Record set:
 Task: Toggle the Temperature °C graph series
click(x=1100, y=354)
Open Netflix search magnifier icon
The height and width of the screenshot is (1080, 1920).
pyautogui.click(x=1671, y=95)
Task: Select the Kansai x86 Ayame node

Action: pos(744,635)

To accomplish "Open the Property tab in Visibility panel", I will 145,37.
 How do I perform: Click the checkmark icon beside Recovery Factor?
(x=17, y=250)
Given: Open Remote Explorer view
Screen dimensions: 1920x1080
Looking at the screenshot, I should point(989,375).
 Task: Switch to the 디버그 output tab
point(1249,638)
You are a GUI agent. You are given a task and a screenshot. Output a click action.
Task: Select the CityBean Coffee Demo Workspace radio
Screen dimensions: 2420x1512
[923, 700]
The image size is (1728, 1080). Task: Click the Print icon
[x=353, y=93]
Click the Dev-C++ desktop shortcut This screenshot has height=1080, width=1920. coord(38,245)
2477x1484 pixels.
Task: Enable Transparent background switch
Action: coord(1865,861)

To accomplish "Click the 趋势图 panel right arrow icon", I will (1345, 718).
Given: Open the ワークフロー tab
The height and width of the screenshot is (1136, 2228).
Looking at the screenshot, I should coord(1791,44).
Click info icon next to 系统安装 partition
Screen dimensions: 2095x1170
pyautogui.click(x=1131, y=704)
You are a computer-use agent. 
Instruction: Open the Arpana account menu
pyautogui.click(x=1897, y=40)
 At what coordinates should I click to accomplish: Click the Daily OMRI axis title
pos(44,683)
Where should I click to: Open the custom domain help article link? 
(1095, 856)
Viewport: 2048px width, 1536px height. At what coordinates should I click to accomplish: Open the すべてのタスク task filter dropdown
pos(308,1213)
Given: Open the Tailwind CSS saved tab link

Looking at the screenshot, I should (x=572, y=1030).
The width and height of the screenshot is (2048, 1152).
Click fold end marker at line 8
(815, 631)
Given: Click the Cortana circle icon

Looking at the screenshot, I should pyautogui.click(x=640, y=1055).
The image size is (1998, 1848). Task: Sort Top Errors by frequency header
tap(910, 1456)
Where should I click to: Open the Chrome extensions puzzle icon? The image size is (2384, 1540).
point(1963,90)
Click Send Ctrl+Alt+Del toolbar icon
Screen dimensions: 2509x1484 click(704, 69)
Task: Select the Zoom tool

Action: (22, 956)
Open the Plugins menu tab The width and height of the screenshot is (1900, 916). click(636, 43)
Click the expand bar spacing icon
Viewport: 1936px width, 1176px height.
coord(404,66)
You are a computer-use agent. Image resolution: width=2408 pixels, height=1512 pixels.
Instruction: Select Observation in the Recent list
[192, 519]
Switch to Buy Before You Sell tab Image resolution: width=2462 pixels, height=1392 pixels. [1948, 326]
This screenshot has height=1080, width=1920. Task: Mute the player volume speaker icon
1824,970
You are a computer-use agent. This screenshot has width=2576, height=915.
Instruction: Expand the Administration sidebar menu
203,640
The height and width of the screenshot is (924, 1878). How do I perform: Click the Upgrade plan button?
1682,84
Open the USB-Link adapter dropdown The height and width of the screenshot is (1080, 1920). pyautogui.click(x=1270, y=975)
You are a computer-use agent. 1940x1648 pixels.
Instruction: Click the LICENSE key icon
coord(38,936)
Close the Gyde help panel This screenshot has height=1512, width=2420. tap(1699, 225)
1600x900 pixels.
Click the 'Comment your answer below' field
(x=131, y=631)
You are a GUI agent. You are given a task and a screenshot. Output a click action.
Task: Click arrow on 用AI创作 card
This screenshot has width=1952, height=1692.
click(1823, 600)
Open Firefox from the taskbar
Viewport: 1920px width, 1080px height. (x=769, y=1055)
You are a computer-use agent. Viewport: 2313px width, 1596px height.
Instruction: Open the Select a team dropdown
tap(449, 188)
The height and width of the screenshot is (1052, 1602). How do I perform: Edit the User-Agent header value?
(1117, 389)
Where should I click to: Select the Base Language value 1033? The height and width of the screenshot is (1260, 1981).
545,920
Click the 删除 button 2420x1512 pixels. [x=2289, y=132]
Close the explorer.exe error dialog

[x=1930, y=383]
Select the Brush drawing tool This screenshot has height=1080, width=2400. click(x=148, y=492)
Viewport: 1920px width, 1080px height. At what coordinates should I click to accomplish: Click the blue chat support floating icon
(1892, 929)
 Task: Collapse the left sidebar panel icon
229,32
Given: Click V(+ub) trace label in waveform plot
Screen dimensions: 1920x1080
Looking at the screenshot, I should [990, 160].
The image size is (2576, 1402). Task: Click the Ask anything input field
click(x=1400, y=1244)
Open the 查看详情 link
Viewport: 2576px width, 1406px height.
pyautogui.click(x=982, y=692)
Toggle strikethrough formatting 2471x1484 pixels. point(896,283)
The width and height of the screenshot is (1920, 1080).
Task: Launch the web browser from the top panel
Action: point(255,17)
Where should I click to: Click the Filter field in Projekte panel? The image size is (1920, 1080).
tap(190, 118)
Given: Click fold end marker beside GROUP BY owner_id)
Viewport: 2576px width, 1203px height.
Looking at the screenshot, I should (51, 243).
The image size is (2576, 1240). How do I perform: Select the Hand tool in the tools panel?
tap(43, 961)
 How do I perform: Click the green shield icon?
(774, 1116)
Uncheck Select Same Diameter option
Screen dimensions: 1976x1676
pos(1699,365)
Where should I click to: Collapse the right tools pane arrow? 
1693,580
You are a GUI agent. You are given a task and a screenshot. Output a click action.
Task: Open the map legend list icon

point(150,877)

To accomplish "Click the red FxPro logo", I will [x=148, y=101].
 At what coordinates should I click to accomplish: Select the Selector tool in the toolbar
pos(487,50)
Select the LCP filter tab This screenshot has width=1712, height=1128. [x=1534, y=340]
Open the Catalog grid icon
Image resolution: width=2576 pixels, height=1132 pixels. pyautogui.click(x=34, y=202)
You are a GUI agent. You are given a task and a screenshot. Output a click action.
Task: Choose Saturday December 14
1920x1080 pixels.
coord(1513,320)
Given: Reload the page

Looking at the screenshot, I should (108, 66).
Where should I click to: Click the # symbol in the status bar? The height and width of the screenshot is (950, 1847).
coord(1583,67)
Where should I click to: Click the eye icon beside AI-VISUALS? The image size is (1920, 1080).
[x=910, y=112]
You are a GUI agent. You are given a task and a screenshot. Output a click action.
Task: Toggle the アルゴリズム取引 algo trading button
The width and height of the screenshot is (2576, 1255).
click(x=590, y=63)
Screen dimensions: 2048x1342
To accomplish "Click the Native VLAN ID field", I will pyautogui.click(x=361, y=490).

Instructions to follow: Repeat the data in its entirety, character for character.

Result below:
 Task: Toggle the Temperature °C graph series
click(x=1100, y=354)
Open Netflix search magnifier icon
The height and width of the screenshot is (1080, 1920).
pyautogui.click(x=1671, y=95)
Task: Select the Kansai x86 Ayame node

Action: pos(744,635)

To accomplish "Open the Property tab in Visibility panel", I will 145,37.
 How do I perform: Click the checkmark icon beside Recovery Factor?
(x=17, y=250)
Given: Open Remote Explorer view
Screen dimensions: 1920x1080
Looking at the screenshot, I should point(989,375).
 Task: Switch to the 디버그 output tab
point(1249,638)
You are a GUI agent. You are given a task and a screenshot. Output a click action.
Task: Select the CityBean Coffee Demo Workspace radio
Screen dimensions: 2420x1512
[923, 700]
The image size is (1728, 1080). Task: Click the Print icon
[x=353, y=93]
Click the Dev-C++ desktop shortcut This screenshot has height=1080, width=1920. coord(38,245)
2477x1484 pixels.
Task: Enable Transparent background switch
Action: coord(1865,861)

To accomplish "Click the 趋势图 panel right arrow icon", I will (1345, 718).
Given: Open the ワークフロー tab
The height and width of the screenshot is (1136, 2228).
Looking at the screenshot, I should coord(1791,44).
Click info icon next to 系统安装 partition
Screen dimensions: 2095x1170
pyautogui.click(x=1131, y=704)
You are a computer-use agent. 
Instruction: Open the Arpana account menu
pyautogui.click(x=1897, y=40)
 At what coordinates should I click to accomplish: Click the Daily OMRI axis title
pos(44,683)
Where should I click to: Open the custom domain help article link? 
(1095, 856)
Viewport: 2048px width, 1536px height. At what coordinates should I click to accomplish: Open the すべてのタスク task filter dropdown
pos(308,1213)
Given: Open the Tailwind CSS saved tab link

Looking at the screenshot, I should (x=572, y=1030).
The width and height of the screenshot is (2048, 1152).
Click fold end marker at line 8
(815, 631)
Given: Click the Cortana circle icon

Looking at the screenshot, I should pyautogui.click(x=640, y=1055).
The image size is (1998, 1848). Task: Sort Top Errors by frequency header
tap(910, 1456)
Where should I click to: Open the Chrome extensions puzzle icon? The image size is (2384, 1540).
point(1963,90)
Click Send Ctrl+Alt+Del toolbar icon
Screen dimensions: 2509x1484 click(704, 69)
Task: Select the Zoom tool

Action: (22, 956)
Open the Plugins menu tab The width and height of the screenshot is (1900, 916). click(636, 43)
Click the expand bar spacing icon
Viewport: 1936px width, 1176px height.
coord(404,66)
You are a computer-use agent. Image resolution: width=2408 pixels, height=1512 pixels.
Instruction: Select Observation in the Recent list
[192, 519]
Switch to Buy Before You Sell tab Image resolution: width=2462 pixels, height=1392 pixels. [1948, 326]
This screenshot has height=1080, width=1920. Task: Mute the player volume speaker icon
1824,970
You are a computer-use agent. This screenshot has width=2576, height=915.
Instruction: Expand the Administration sidebar menu
203,640
The height and width of the screenshot is (924, 1878). How do I perform: Click the Upgrade plan button?
1682,84
Open the USB-Link adapter dropdown The height and width of the screenshot is (1080, 1920). pyautogui.click(x=1270, y=975)
You are a computer-use agent. 1940x1648 pixels.
Instruction: Click the LICENSE key icon
coord(38,936)
Close the Gyde help panel This screenshot has height=1512, width=2420. tap(1699, 225)
1600x900 pixels.
Click the 'Comment your answer below' field
(x=131, y=631)
You are a GUI agent. You are given a task and a screenshot. Output a click action.
Task: Click arrow on 用AI创作 card
This screenshot has width=1952, height=1692.
click(1823, 600)
Open Firefox from the taskbar
Viewport: 1920px width, 1080px height. (x=769, y=1055)
You are a computer-use agent. Viewport: 2313px width, 1596px height.
Instruction: Open the Select a team dropdown
tap(449, 188)
The height and width of the screenshot is (1052, 1602). How do I perform: Edit the User-Agent header value?
(1117, 389)
Where should I click to: Select the Base Language value 1033? The height and width of the screenshot is (1260, 1981).
545,920
Click the 删除 button 2420x1512 pixels. [x=2289, y=132]
Close the explorer.exe error dialog

[x=1930, y=383]
Select the Brush drawing tool This screenshot has height=1080, width=2400. click(x=148, y=492)
Viewport: 1920px width, 1080px height. At what coordinates should I click to accomplish: Click the blue chat support floating icon
(1892, 929)
 Task: Collapse the left sidebar panel icon
229,32
Given: Click V(+ub) trace label in waveform plot
Screen dimensions: 1920x1080
Looking at the screenshot, I should [990, 160].
The image size is (2576, 1402). Task: Click the Ask anything input field
click(x=1400, y=1244)
Open the 查看详情 link
Viewport: 2576px width, 1406px height.
pyautogui.click(x=982, y=692)
Toggle strikethrough formatting 2471x1484 pixels. point(896,283)
The width and height of the screenshot is (1920, 1080).
Task: Launch the web browser from the top panel
Action: point(255,17)
Where should I click to: Click the Filter field in Projekte panel? The image size is (1920, 1080).
tap(190, 118)
Given: Click fold end marker beside GROUP BY owner_id)
Viewport: 2576px width, 1203px height.
Looking at the screenshot, I should (51, 243).
The image size is (2576, 1240). How do I perform: Select the Hand tool in the tools panel?
tap(43, 961)
 How do I perform: Click the green shield icon?
(774, 1116)
Uncheck Select Same Diameter option
Screen dimensions: 1976x1676
pos(1699,365)
Where should I click to: Collapse the right tools pane arrow? 
1693,580
You are a GUI agent. You are given a task and a screenshot. Output a click action.
Task: Open the map legend list icon

point(150,877)

To accomplish "Click the red FxPro logo", I will [x=148, y=101].
 At what coordinates should I click to accomplish: Select the Selector tool in the toolbar
pos(487,50)
Select the LCP filter tab This screenshot has width=1712, height=1128. [x=1534, y=340]
Open the Catalog grid icon
Image resolution: width=2576 pixels, height=1132 pixels. pyautogui.click(x=34, y=202)
You are a GUI agent. You are given a task and a screenshot. Output a click action.
Task: Choose Saturday December 14
1920x1080 pixels.
coord(1513,320)
Given: Reload the page

Looking at the screenshot, I should (108, 66).
Where should I click to: Click the # symbol in the status bar? The height and width of the screenshot is (950, 1847).
coord(1583,67)
Where should I click to: Click the eye icon beside AI-VISUALS? The image size is (1920, 1080).
[x=910, y=112]
You are a GUI agent. You are given a task and a screenshot. Output a click action.
Task: Toggle the アルゴリズム取引 algo trading button
The width and height of the screenshot is (2576, 1255).
click(x=590, y=63)
Screen dimensions: 2048x1342
To accomplish "Click the Native VLAN ID field", I will pyautogui.click(x=361, y=490).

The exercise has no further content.